Reaching out, I give her hand another squeeze. “So there?”

She laughs shakily. “Yeah. So there.” She fumbles in her purse and pulls out a mirror and a small bag. “Do you mind?”

I can't help but smile. “Go ahead. It's fine.” She nods and in a matter of minutes, using just a few cotton swabs and two small palettes, her makeup is once again flawless. It would have taken me the better part of an afternoon to do half as well. “You're an artist, you know that?”

“We all have our armor,” she replies carelessly, but her eyes are soft and I know she appreciates the compliment.

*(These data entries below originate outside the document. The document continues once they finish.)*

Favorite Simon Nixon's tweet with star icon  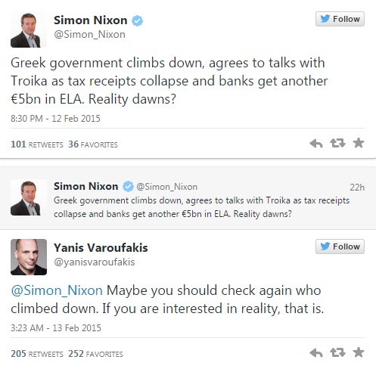click(x=359, y=143)
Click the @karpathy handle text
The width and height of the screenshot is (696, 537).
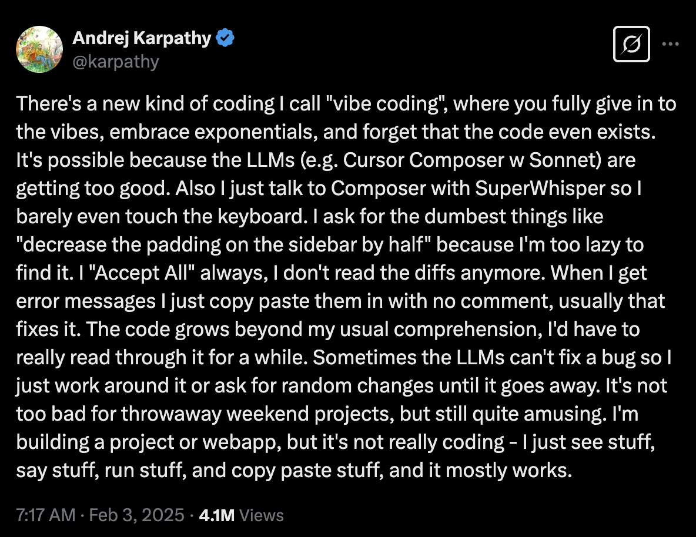click(x=115, y=61)
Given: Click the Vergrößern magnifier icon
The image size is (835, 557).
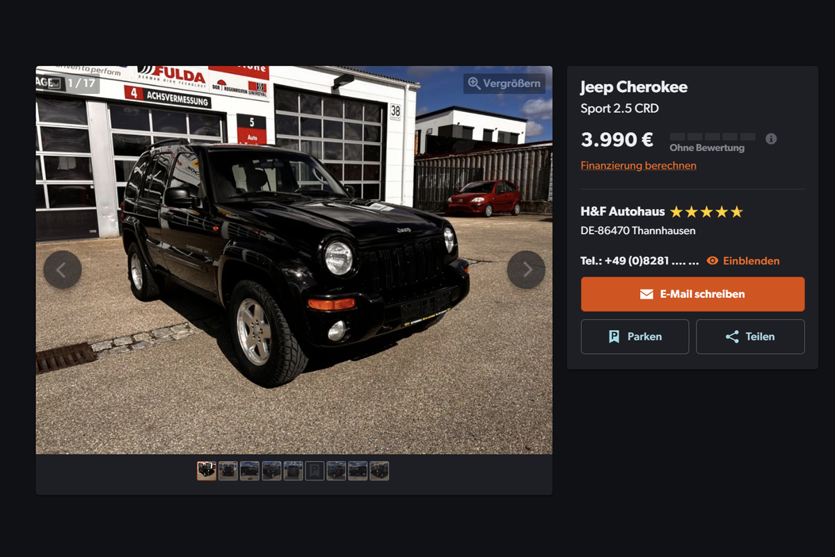Looking at the screenshot, I should click(x=474, y=84).
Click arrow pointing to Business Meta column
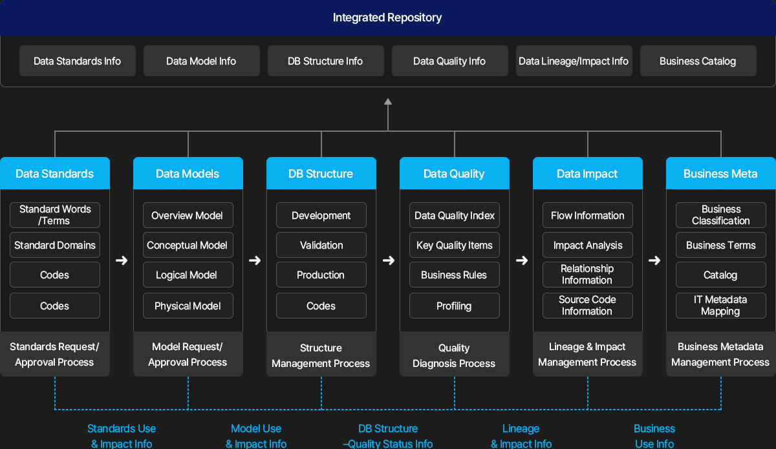The height and width of the screenshot is (449, 776). tap(654, 260)
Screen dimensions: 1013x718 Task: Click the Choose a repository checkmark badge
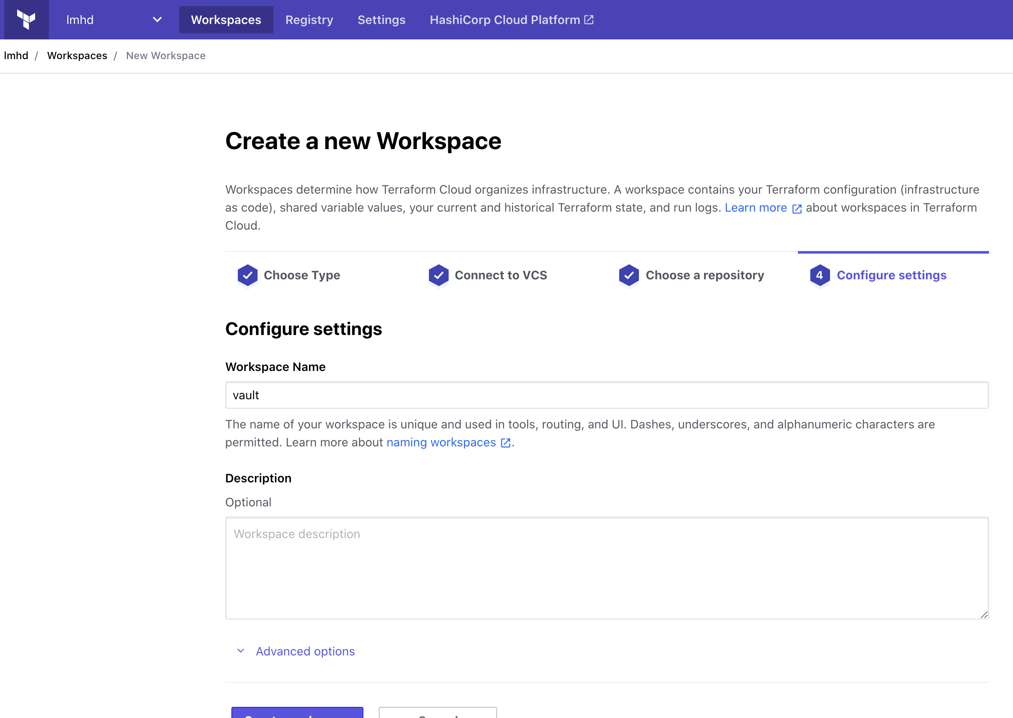pos(629,275)
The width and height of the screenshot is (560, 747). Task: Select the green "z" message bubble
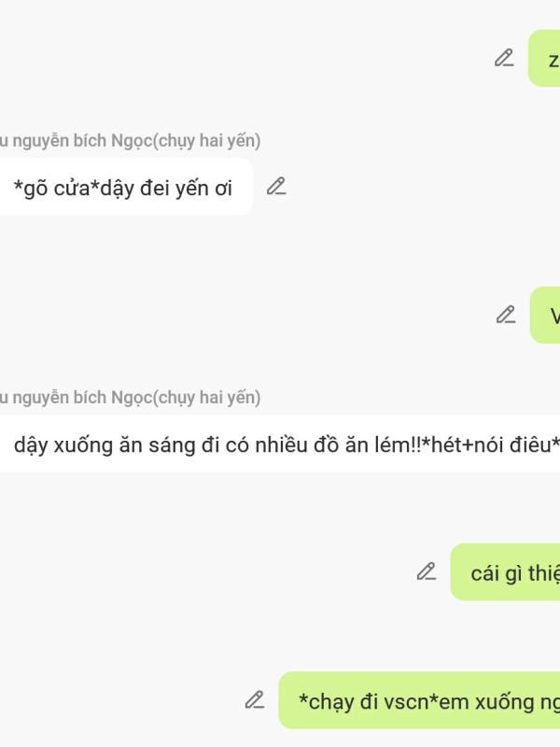[x=547, y=59]
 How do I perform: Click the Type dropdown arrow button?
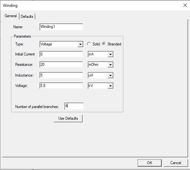80,44
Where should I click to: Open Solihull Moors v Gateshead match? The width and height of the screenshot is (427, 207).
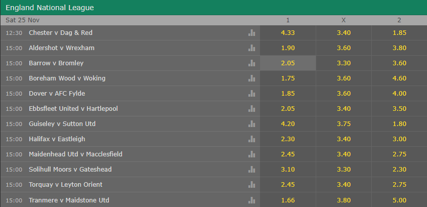pos(70,170)
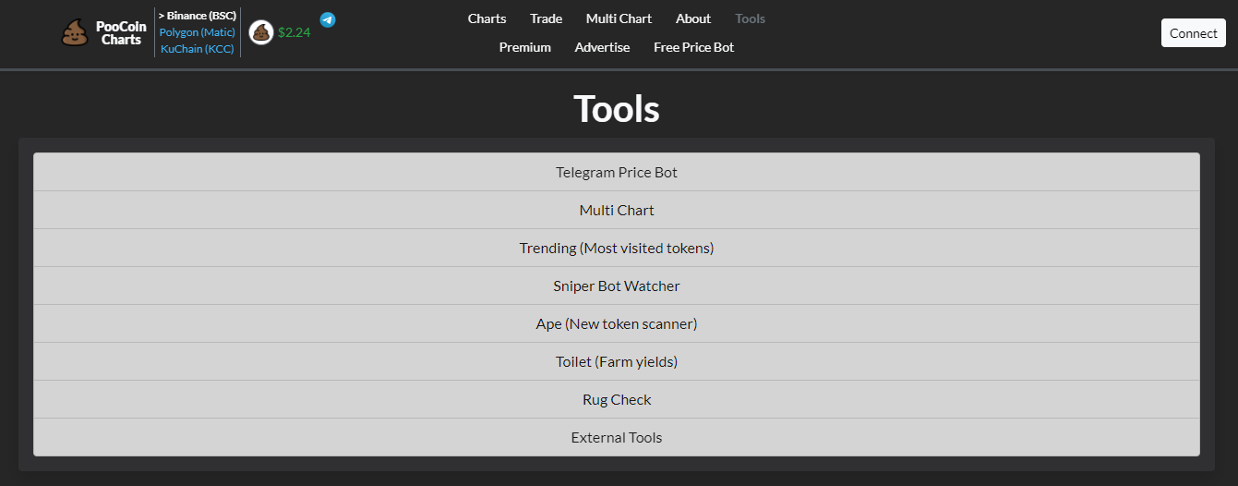Screen dimensions: 1238x486
Task: Open the Telegram Price Bot tool
Action: point(617,173)
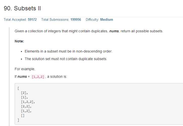Click the [1,2,2], line in the code block
Screen dimensions: 183x126
pos(28,102)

“Michelle, thank you. For the coffee, for meeting with me, for....” I look away for a moment. “For being there for me. That goes for all of you.”

She returns my smile. “I'll pass it on. Did you want to head over to Hartfeld now?”

“No, I think I should go back to my hotel room and change. Believe it or not, I do own clothes besides track pants and hoodies.” She puts a hand to her chest and gives me an expression of exaggerated astonishment. “Shocking, I know. I could be at your apartment in... is one o'clock all right?”

“Perfect. But you know that you're welcome to stay at my place rather than a hotel, right? I've got Furball while Quinn is traveling and the fuzzy little jerk would love to see you.”

“I know, but....” I feel my face growing warm. “Um, those papers I signed in New York? Well, I'm sort of on the board of RI now and it turns out that I have an expense account. My hotel room is... pretty nice. There's a complementary spa package if you'd like to swing by after Hartfeld. According to the brochure, seaweed is involved somehow.”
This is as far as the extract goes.